Atlet Biliar Kota Batu Ahmad Arifin Lolos ke Kejurnas Nasional, Ketua KONI Sentot: Bukti Pembinaan Berjalan

Atlet biliar Kota Batu, Ahmad Arifin, resmi lolos ke Kejurnas Nasional setelah menerima tiket dari Ketua POBSI Kota Batu, Gaib Sampurno, dalam rapat KONI, Rabu (2/9/2026).
Penulis: Wahyu
Rabu, 02 September 2026 | 17:13:02 WIB

BATU — Nama Ahmad Arifin yang akrab disapa Nguk resmi menjadi wakil Kota Batu di panggung biliar nasional. Tiket itu dipastikan setelah Ketua Persatuan Olahraga Biliar Seluruh Indonesia (POBSI) Kota Batu, Gaib Sampurno, melaporkan perkembangan atlet binaannya dalam rapat KONI, Rabu (2/9/2026).

Kabar ini disambut antusias oleh Ketua Umum KONI Kota Batu Sentot Ari Wahyudi. Ia menilai keberhasilan Nguk bukan sekadar prestasi individu, melainkan cerminan sistem pembinaan yang berjalan di tingkat pengurus cabang olahraga.

Kemenangan dari Meja Biliar: Kota Batu Kirim Wakil ke Level Nasional

"Sebagai Ketua KONI dan warga Batu, saya bangga atas prestasi atlet biliar Kota Batu. Batu bisa menembus kejuaraan tingkat nasional," ujar Sentot dalam keterangannya.

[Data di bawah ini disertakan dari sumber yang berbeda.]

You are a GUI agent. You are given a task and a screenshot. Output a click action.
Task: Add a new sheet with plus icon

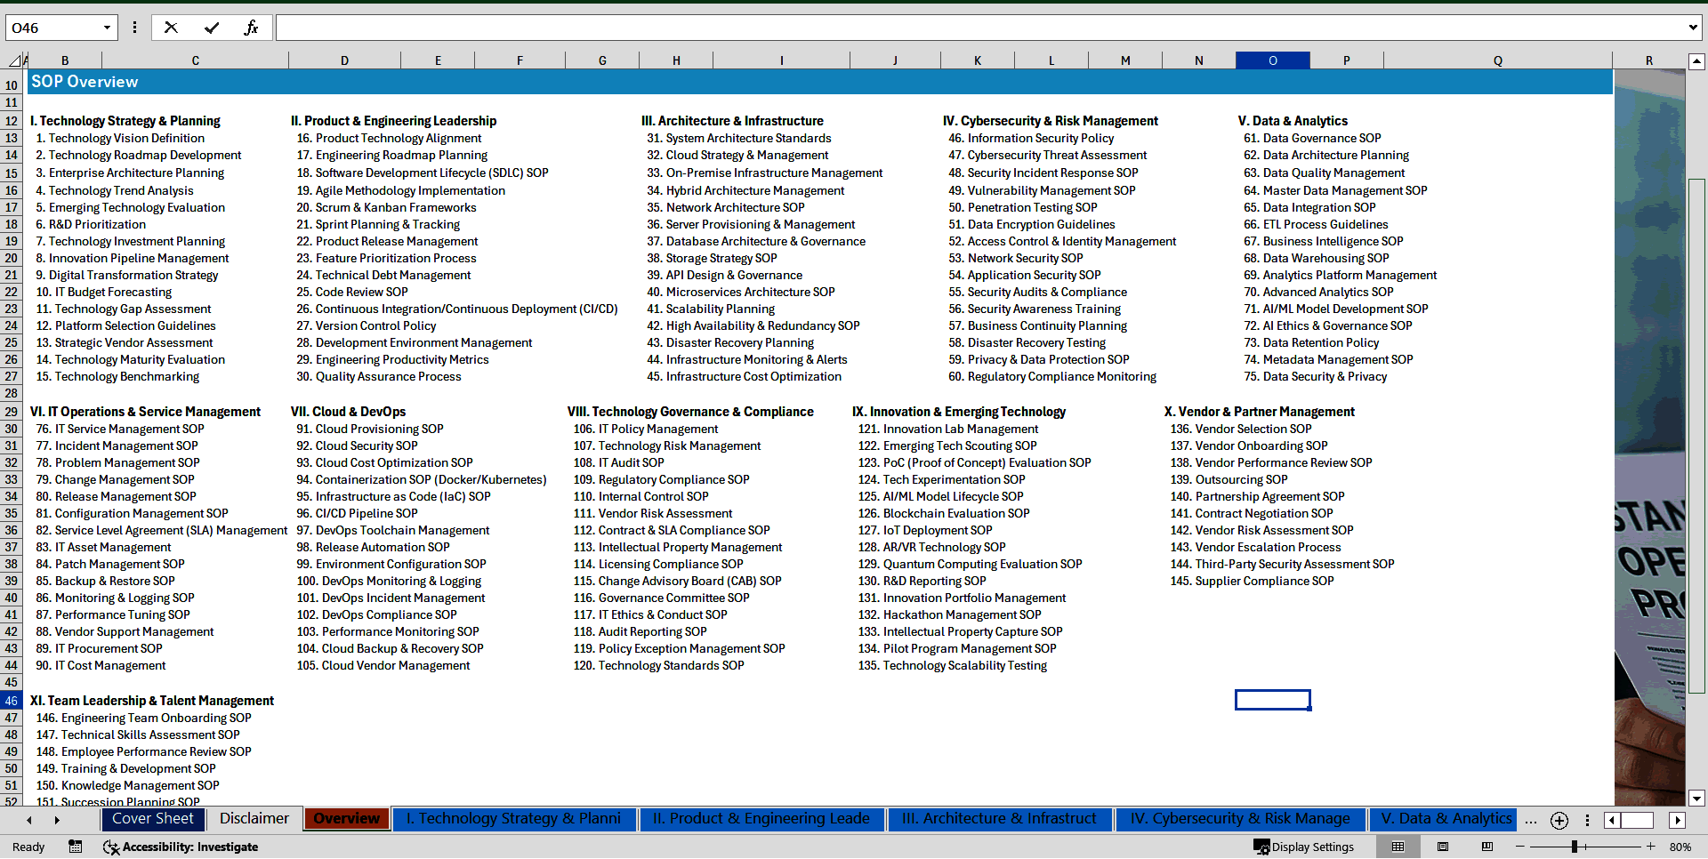click(x=1559, y=821)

Menurut Sentot, hasil ini tidak datang secara instan. Ada proses panjang yang dilalui, mulai dari latihan rutin hingga seleksi ketat yang dilakukan POBSI Kota Batu. Ia menilai pola pembinaan yang terkonsep akhirnya membuahkan hasil.

"Lolosnya Ahmad Arifin ke tingkat nasional membuktikan pola pembinaan dan pelatihan yang terkonsep dengan baik," tegasnya.

Apresiasi Ketua KONI: Regenerasi Atlet Jadi Pekerjaan Rumah Berikutnya

Sentot menekankan bahwa pembinaan olahraga tidak boleh berhenti hanya karena satu atlet meraih prestasi. Keberhasilan Nguk harus menjadi pemantik bagi atlet muda lainnya di Kota Batu untuk berani bersaing di level yang lebih tinggi.

KONI Kota Batu berkomitmen memberi perhatian penuh terhadap cabang olahraga yang menunjukkan tren positif. Pihaknya akan terus mendukung perkembangan atlet, termasuk memastikan kesiapan teknis dan mental menjelang kompetisi nasional.

Lolosnya Nguk juga menjadi momentum bagi POBSI Kota Batu untuk memperkuat regenerasi atlet. Kualitas kompetisi internal dinilai perlu ditingkatkan agar lahir penerus-penerus yang mampu mengikuti jejak Nguk.

Tantangan yang Menanti di Level Nasional

Tiket sudah berada di tangan. Namun, pekerjaan rumah besar menanti Ahmad Arifin di pentas nasional. Konsistensi latihan, kesiapan mental, serta kemampuan teknis menjadi faktor kunci yang akan menentukan penampilannya nanti.

“Keberhasilan Nguk tidak hanya menjadi prestasi pribadi, tetapi turut membawa nama Kota Batu ke tingkat yang lebih tinggi dalam dunia olahraga,” tambah Sentot.

Seluruh perhatian kini tertuju pada performa Nguk. Dari meja biliar, nama Kota Batu berpeluang kembali harum di ajang kompetisi paling bergengsi tingkat nasional.